Fano, al Bastione San Gallo la performance “R-Esistenze”

Domenica e martedì 25 aprile monumento aperto tutto il giorno

Ripartono le iniziative in programma al Bastione Sangallo di Fano. Domenica 23 aprile il monumento sarà aperto al pubblico sia il mattino dalle ore 10.30 alle 12.30 che il pomeriggio dalle 16.00 alle 19.00. Alle ore 18.30 è in programma la performance di teatro e danza contemporanea “R-Esistenze”, realizzato dalla Compagnia Giovani Danzatori Mi La Danse, con le coreografie di Monia Mattioli. Lo spettacolo è organizzato da Bastione Sangallo e Rembò, in collaborazione con ANPI Fano sezione “Leda Antinori”. La Compagnia di Giovani Danzatori Mi La Danse dedica uno spettacolo alle “Donne Partigiane”, sottolineando il loro ruolo centrale e specifico nell’ambito dei fatti di guerra che tanto hanno segnato il nostro territorio.
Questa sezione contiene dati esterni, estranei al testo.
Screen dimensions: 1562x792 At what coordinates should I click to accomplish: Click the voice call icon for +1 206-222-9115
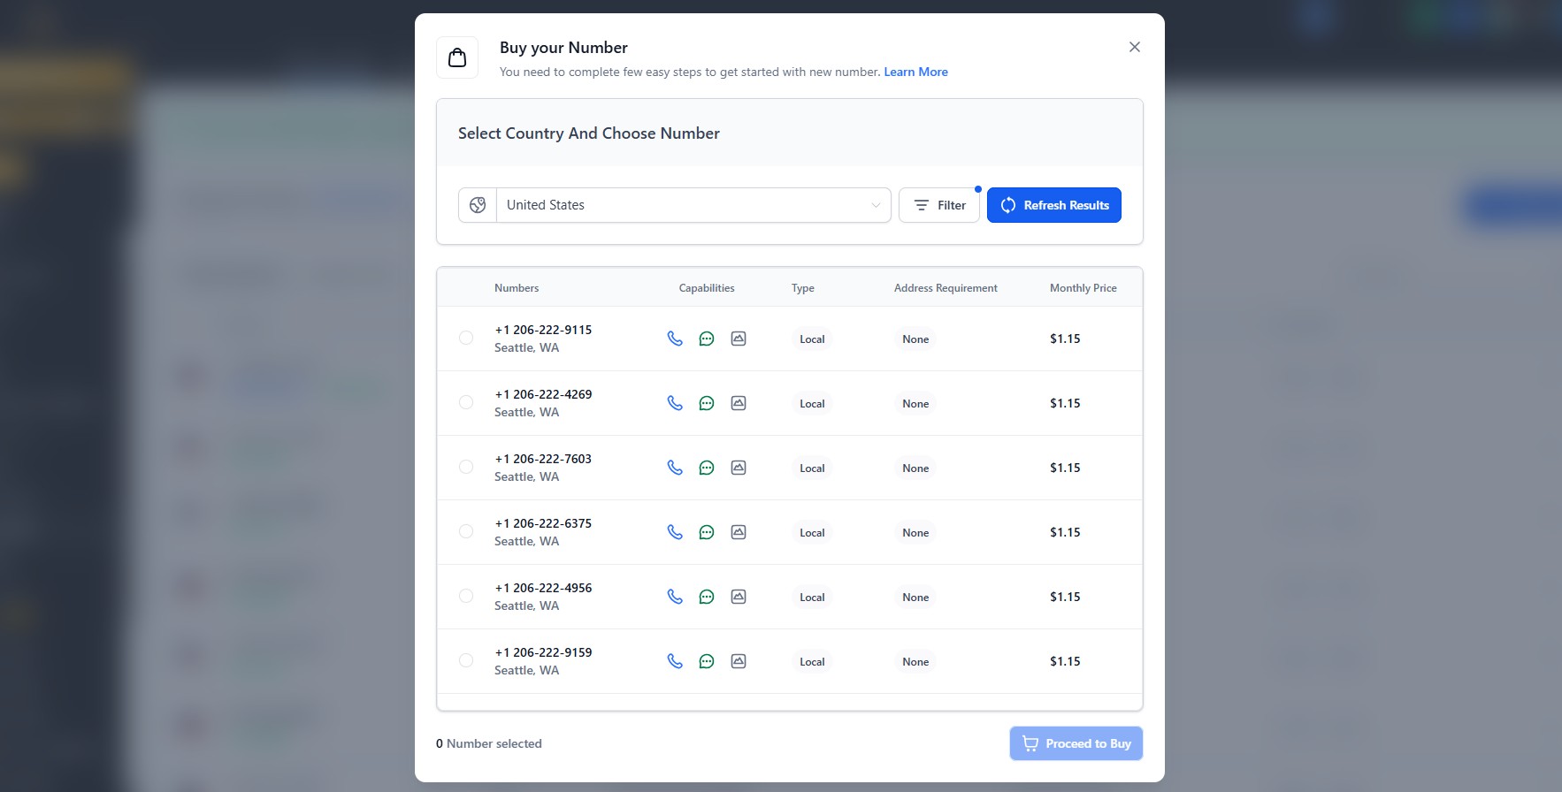[x=675, y=339]
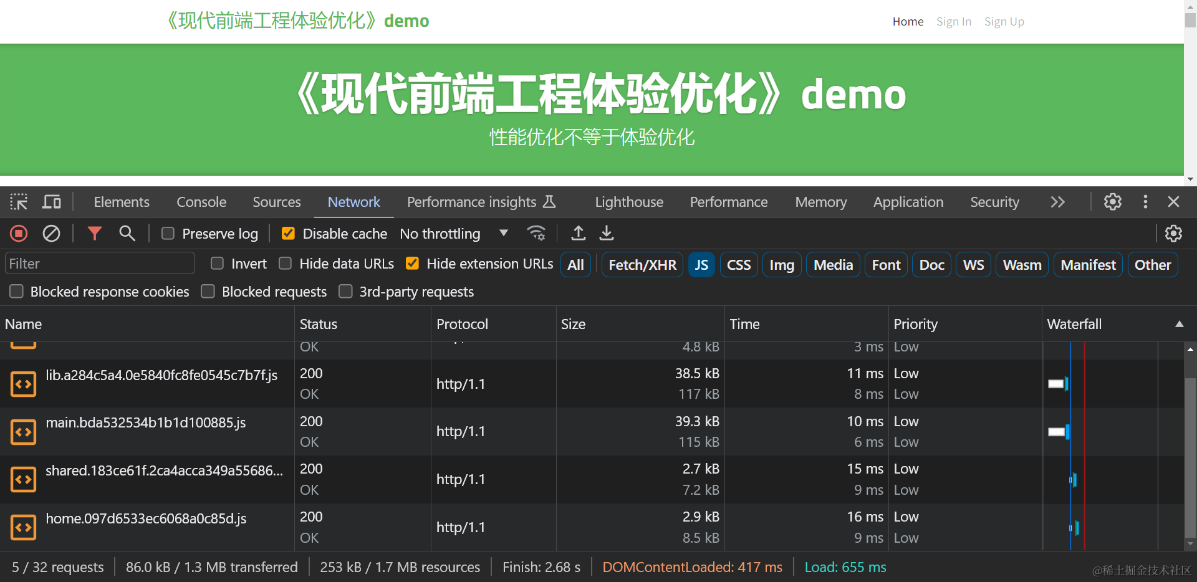Screen dimensions: 1197x582
Task: Check the Hide data URLs checkbox
Action: (285, 264)
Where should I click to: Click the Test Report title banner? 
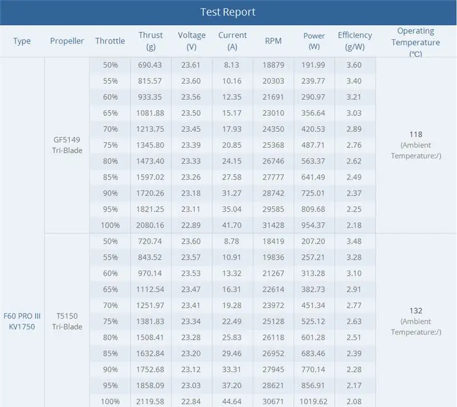228,12
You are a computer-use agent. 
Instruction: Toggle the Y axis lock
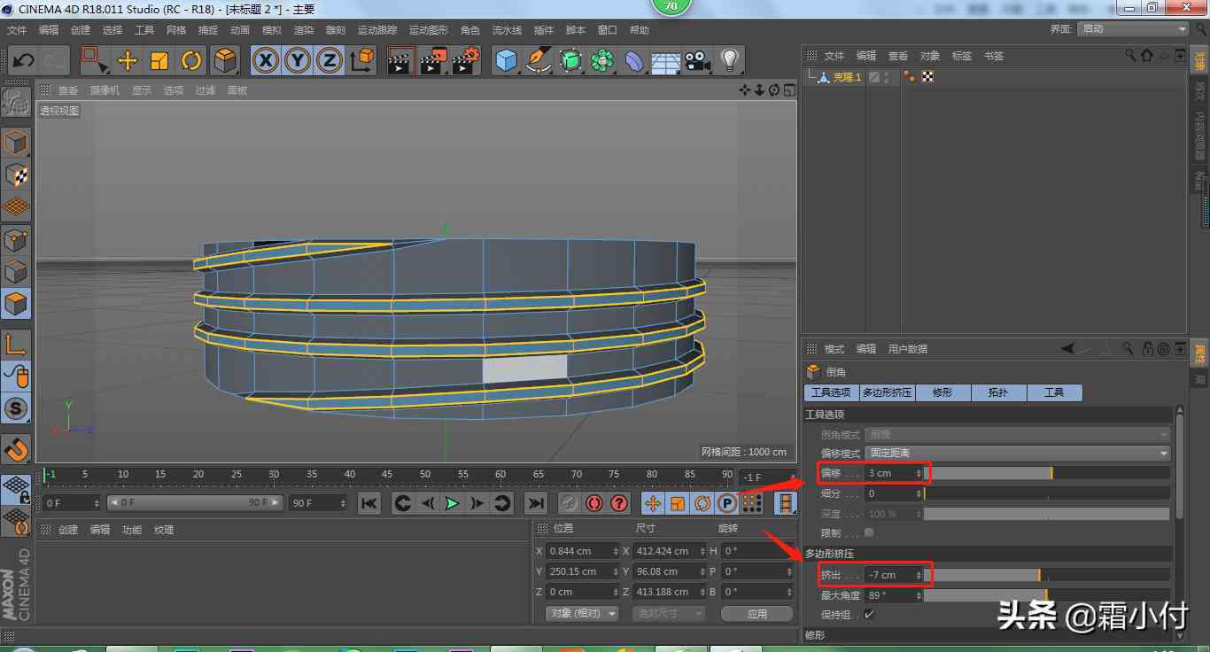pyautogui.click(x=298, y=60)
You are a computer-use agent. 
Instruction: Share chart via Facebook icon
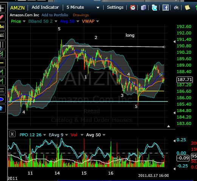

“R-Esistenze” si ispira alla figura di Maria Rossini di Cabernardi, partigiana, e al mistero della scomparsa dei militi durante la strage di Sant’Angelo di Acervia, avvenuta tra il 4 e il 5 maggio del 1944. Lo spettacolo si propone di ricordare le vicende di questa strage efferata – caratterizzata da punti oscuri, memorie discordi e soprattutto da molte vittime alle quali non si è ancora potuto dare una identità certa – basandosi sul prezioso contributo documentale dell’ANPI Marche (“Una donna sul monte” di Ruggero Giacomini, edizioni Affinità Elettive).

Ricordiamo che anche martedì 25 aprile, in occasione della Festa della Liberazione, il Bastione Sangallo sarà aperto tutto giorno con orario 10.30-12.30 e 16.00-19.00. Negli spazi interni del Bastione Sangallo sarà possibile visitare: la videoteca dedicata a Bruno Longhini, con una collezione di circa 1200 film, la mostra fotografica “Linea Adriatica Pesaro-Fano-Marotta”, ispirata alla porzione di costa che va dal fiume Metauro a Fosso Sejore, e l’esposizione di una selezione di scatti provenienti dai concorsi fotografici promossi da Re-Public nel 2014 e 2015 sul tema del riuso degli spazi urbani abbandonati o da ripensare.